[Exercise goal]:
Format the records as a numbered list, starting at the line that contains "Where should I click to: Go" and going through the end of the records. Skip blank lines and leave out the pictures.

──────── Data for the task ────────

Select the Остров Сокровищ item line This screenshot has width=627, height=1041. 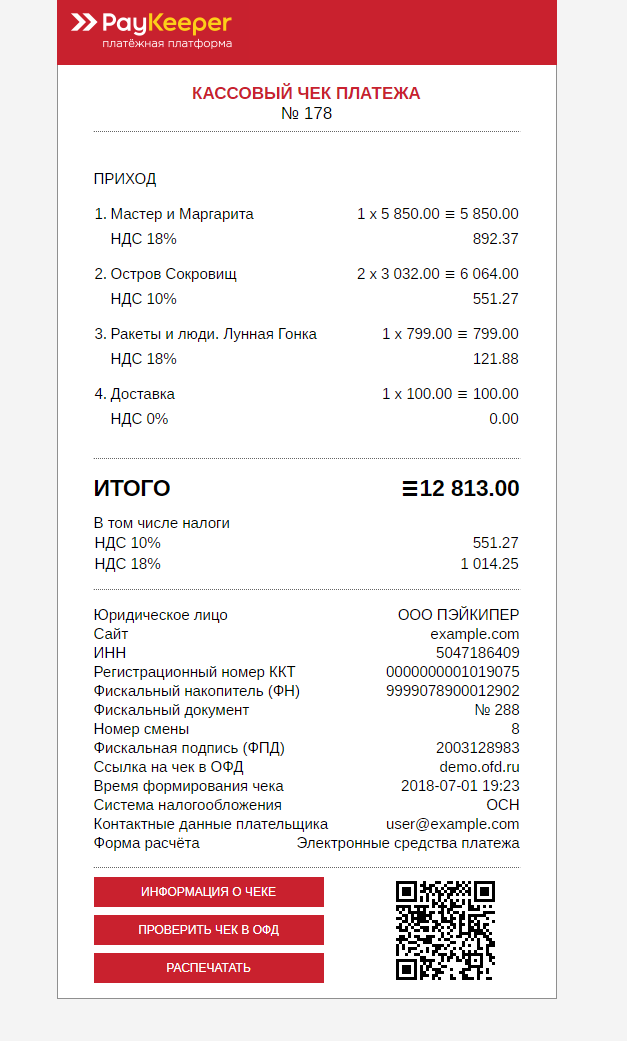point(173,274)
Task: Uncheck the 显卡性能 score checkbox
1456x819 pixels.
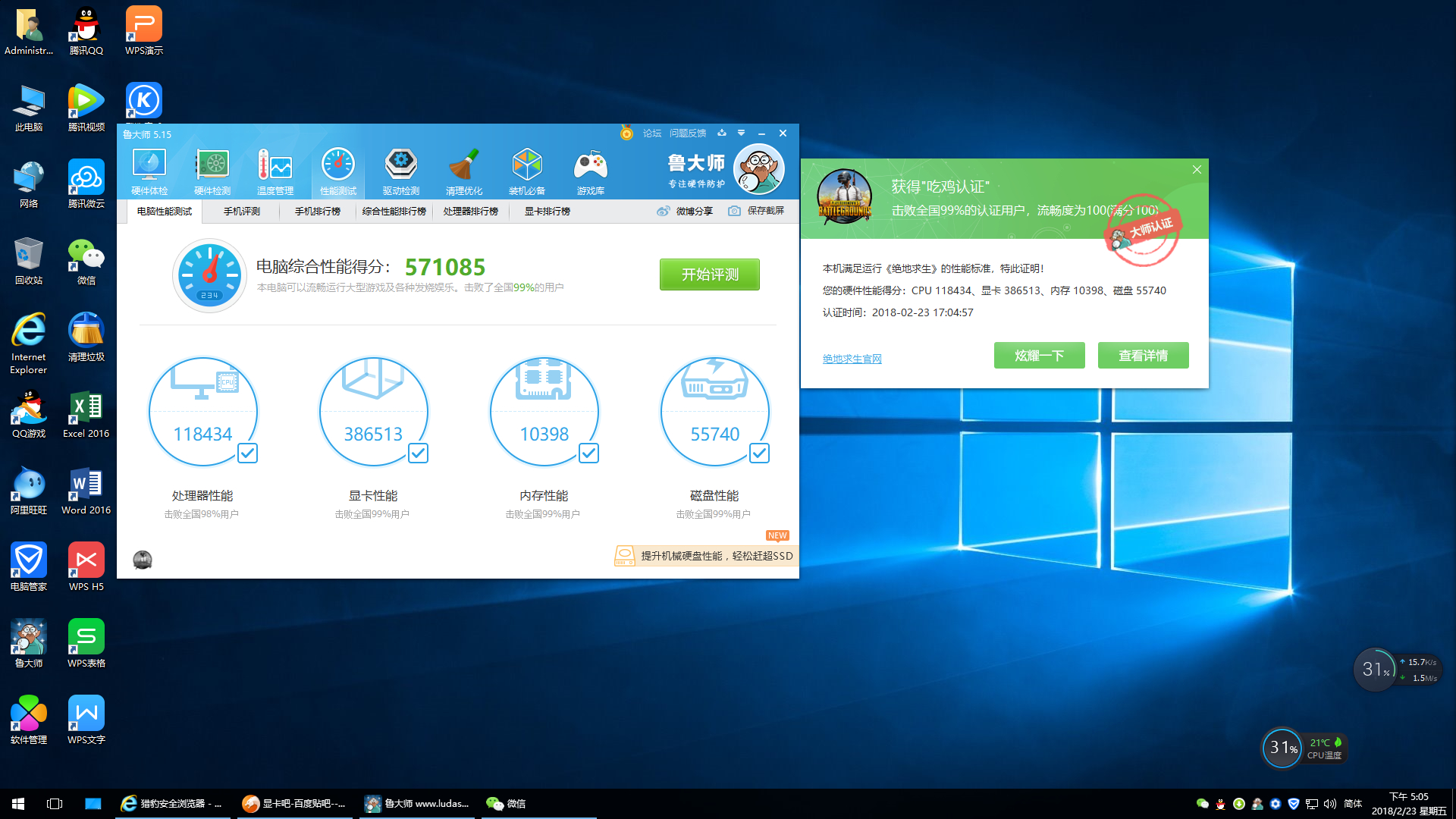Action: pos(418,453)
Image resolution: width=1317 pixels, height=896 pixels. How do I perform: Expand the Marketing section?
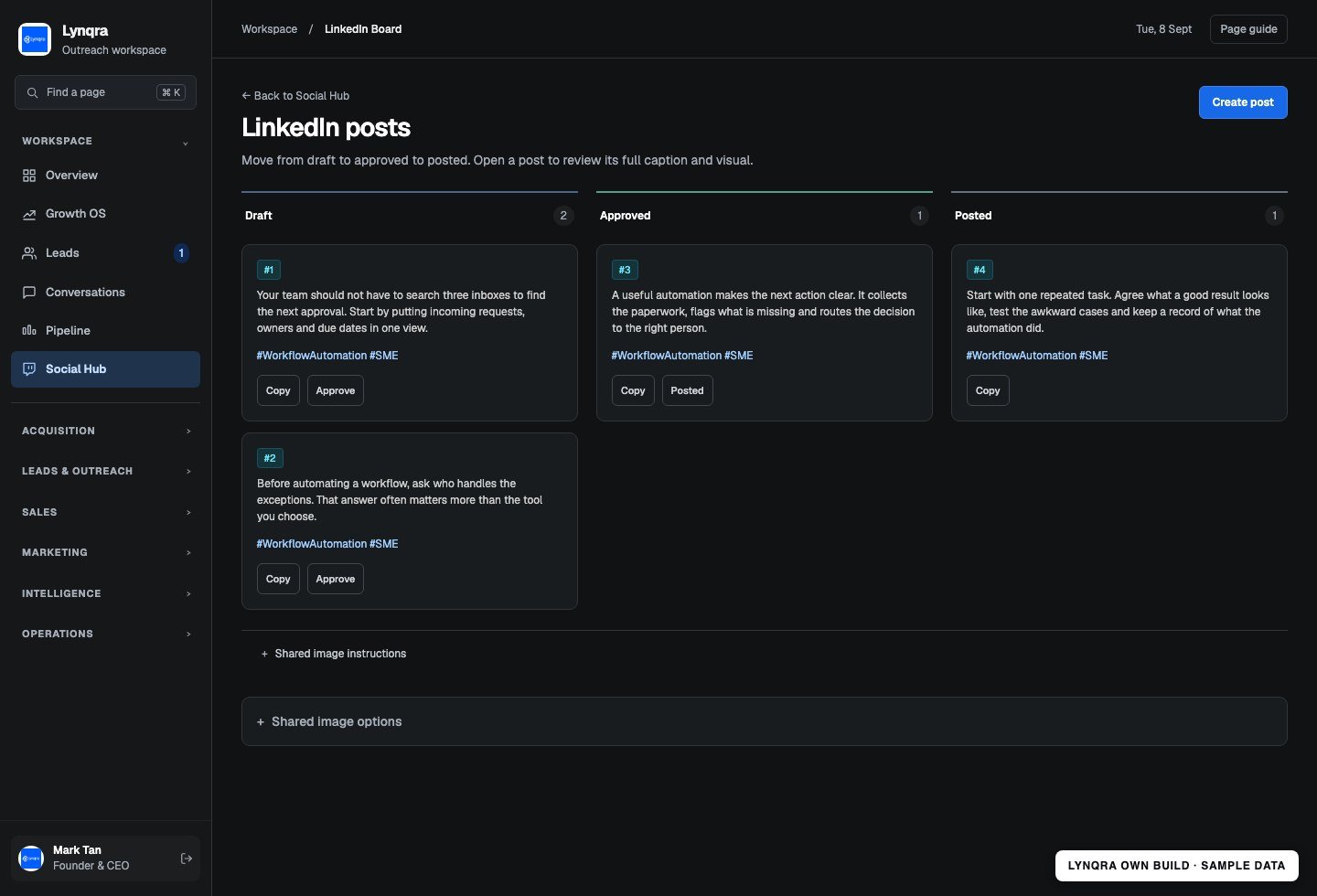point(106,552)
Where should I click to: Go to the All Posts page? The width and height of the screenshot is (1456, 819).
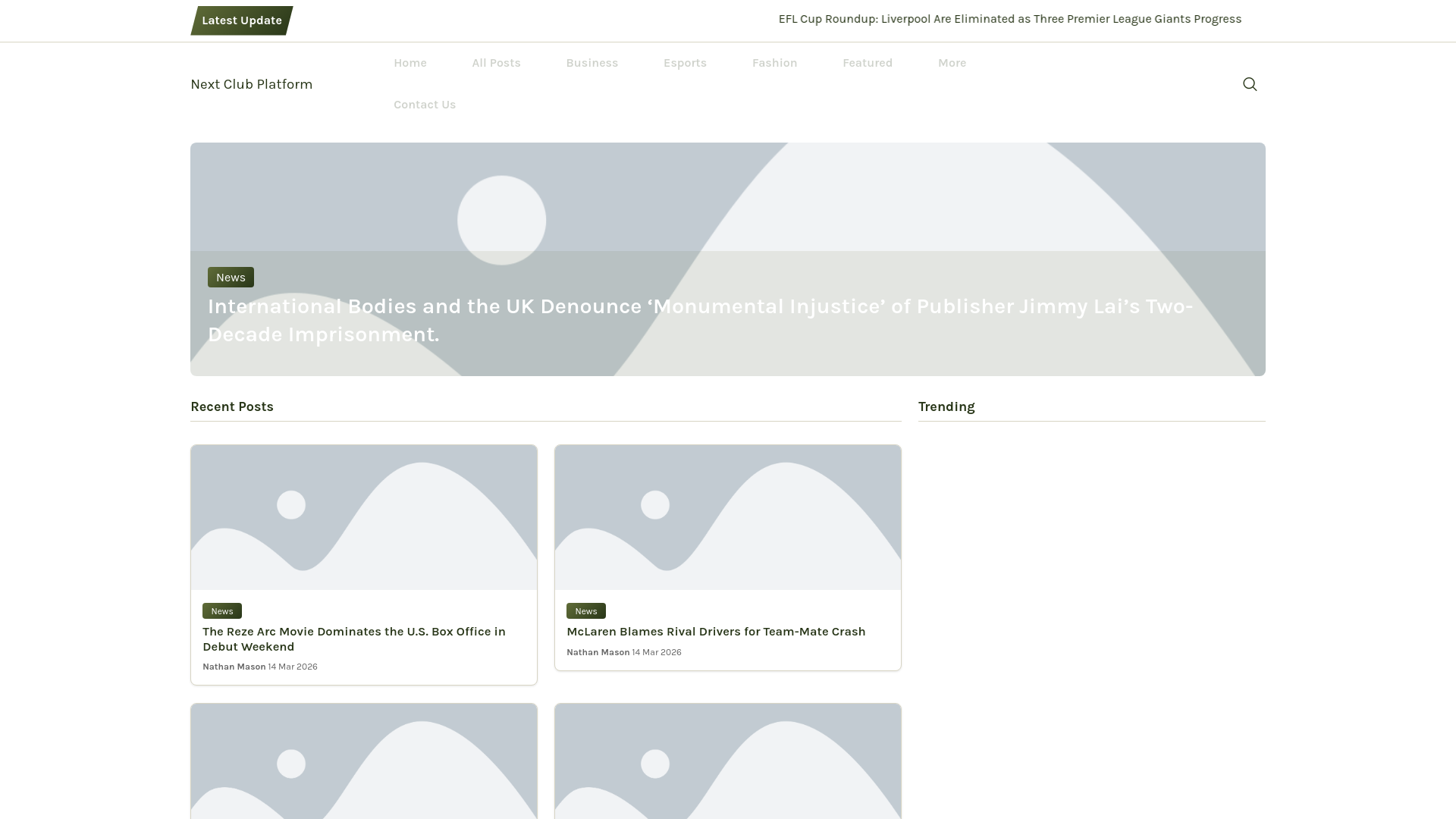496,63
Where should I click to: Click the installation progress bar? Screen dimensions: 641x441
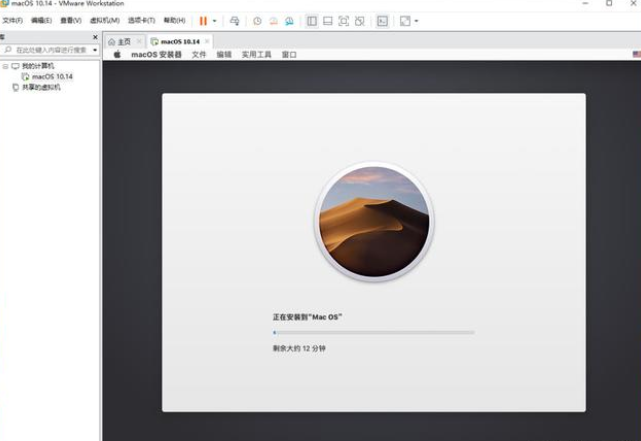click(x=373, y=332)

────────

[Response to the exercise]:
1. Where should I click to: Go to the All Posts page? The width and height of the screenshot is (1456, 819).
2. 496,63
3. Where should I click to: Click the installation progress bar? Screen dimensions: 641x441
4. click(x=373, y=332)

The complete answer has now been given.